→ GIVEN ENTRIES:
· · ·
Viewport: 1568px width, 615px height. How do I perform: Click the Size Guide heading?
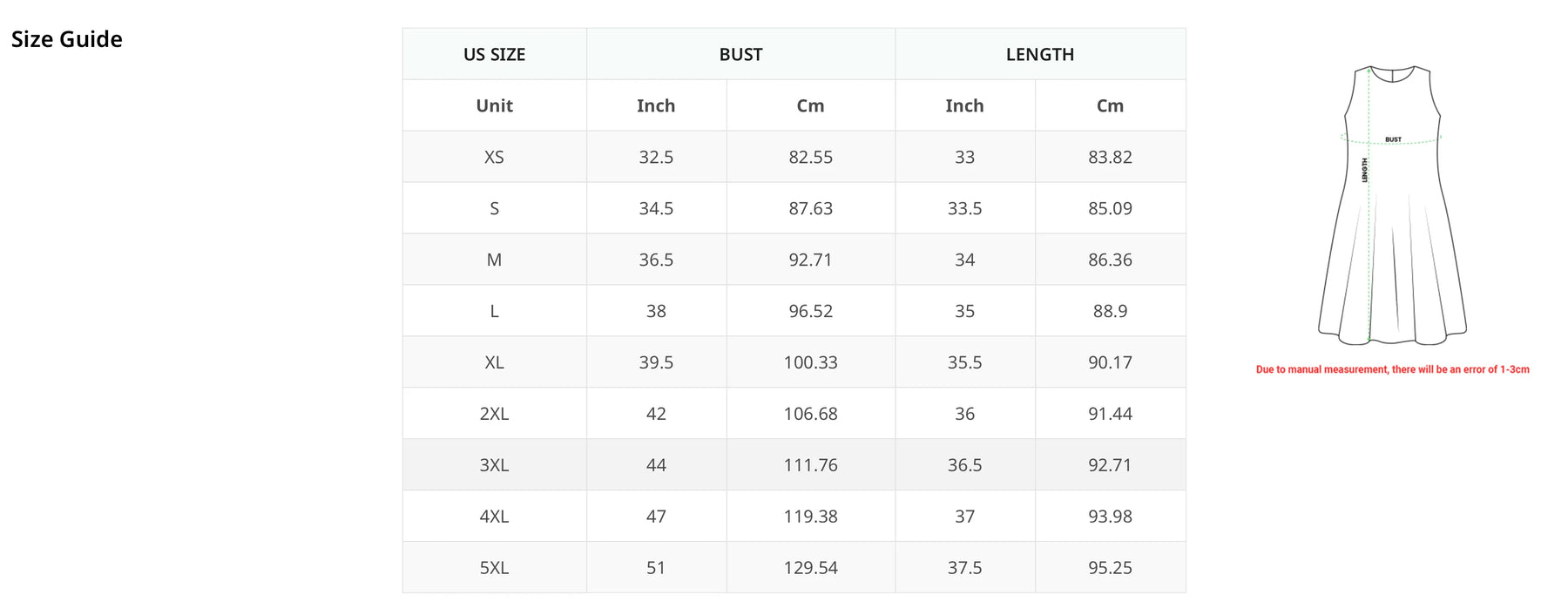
· · ·
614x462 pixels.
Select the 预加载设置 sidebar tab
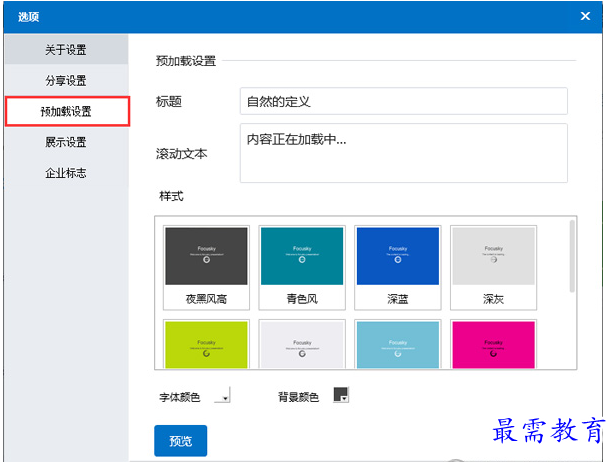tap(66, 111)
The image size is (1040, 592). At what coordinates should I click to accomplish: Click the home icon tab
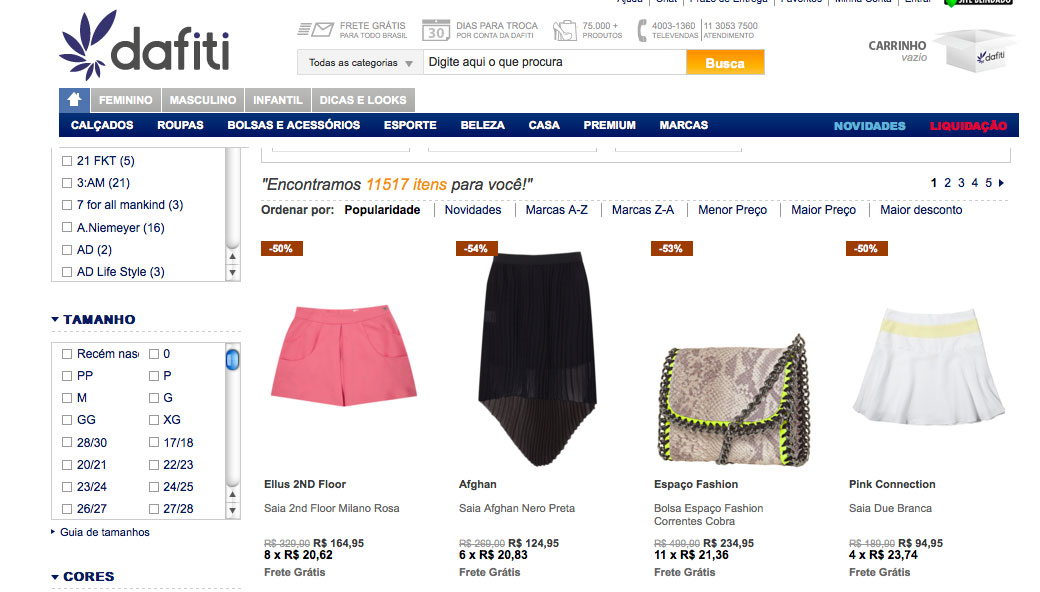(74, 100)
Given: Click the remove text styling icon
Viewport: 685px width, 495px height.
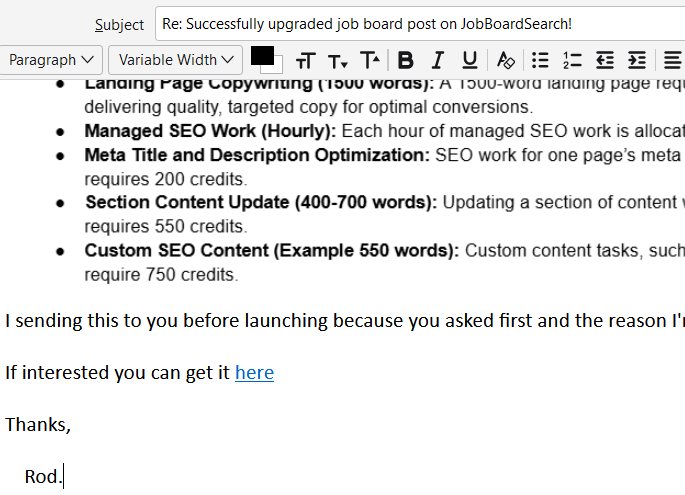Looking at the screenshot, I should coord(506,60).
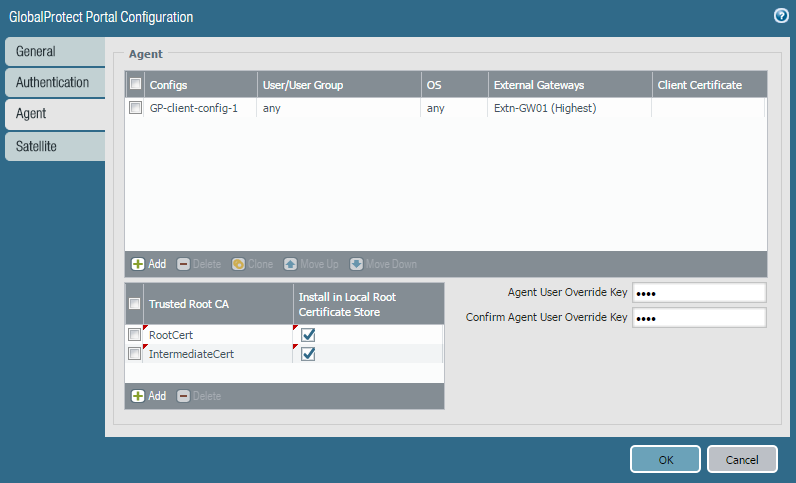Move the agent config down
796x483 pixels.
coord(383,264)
· · ·
→ WHAT IS BEING ASKED: Transcribe, from the material above, the stretch starting at the line with "614x462 pixels." and ending at the line with "Given: Click the remove text styling icon", both included, exactly. Do not carry over pictures.

→ RESPONSE TO THE TASK:
614x462 pixels.
Select the 预加载设置 sidebar tab
tap(66, 111)
The image size is (1040, 592). At what coordinates should I click to accomplish: Click the home icon tab
(74, 100)
Given: Click the remove text styling icon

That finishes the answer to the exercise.